WHAT YOU NEED TO DO: Search the records below for the string "will" and copy each line where it turns up.
------------------------------
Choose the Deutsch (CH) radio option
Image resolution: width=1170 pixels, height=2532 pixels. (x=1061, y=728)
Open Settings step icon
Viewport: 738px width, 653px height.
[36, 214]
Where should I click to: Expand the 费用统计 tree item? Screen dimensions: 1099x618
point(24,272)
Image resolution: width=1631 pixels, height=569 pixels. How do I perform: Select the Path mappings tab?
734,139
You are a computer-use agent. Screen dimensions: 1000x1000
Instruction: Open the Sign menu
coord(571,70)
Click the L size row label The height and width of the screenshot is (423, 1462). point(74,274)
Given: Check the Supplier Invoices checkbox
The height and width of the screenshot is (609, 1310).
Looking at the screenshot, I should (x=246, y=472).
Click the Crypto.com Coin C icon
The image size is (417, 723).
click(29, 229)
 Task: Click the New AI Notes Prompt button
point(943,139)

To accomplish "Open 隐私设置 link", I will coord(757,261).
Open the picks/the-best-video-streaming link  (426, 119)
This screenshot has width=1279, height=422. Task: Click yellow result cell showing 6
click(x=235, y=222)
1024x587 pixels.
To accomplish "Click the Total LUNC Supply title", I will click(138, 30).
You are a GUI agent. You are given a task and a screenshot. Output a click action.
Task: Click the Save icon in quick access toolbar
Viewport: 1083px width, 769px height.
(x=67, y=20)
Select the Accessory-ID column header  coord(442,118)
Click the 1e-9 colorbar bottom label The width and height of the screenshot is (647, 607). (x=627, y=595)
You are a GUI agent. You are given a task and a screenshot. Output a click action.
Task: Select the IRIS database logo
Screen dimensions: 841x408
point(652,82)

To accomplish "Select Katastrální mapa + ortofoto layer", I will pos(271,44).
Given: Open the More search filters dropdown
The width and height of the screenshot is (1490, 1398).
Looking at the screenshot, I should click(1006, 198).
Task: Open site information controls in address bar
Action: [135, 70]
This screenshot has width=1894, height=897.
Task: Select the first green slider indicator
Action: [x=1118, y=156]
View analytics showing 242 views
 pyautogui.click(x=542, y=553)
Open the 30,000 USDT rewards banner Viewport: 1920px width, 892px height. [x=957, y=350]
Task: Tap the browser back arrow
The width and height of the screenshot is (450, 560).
------------------------------
FINISHED TASK:
To accomplish "Open 隐私设置 link", I will coord(757,261).
To accomplish "Click the Total LUNC Supply title", I will click(138, 30).
To accomplish "Select Katastrální mapa + ortofoto layer", I will pos(271,44).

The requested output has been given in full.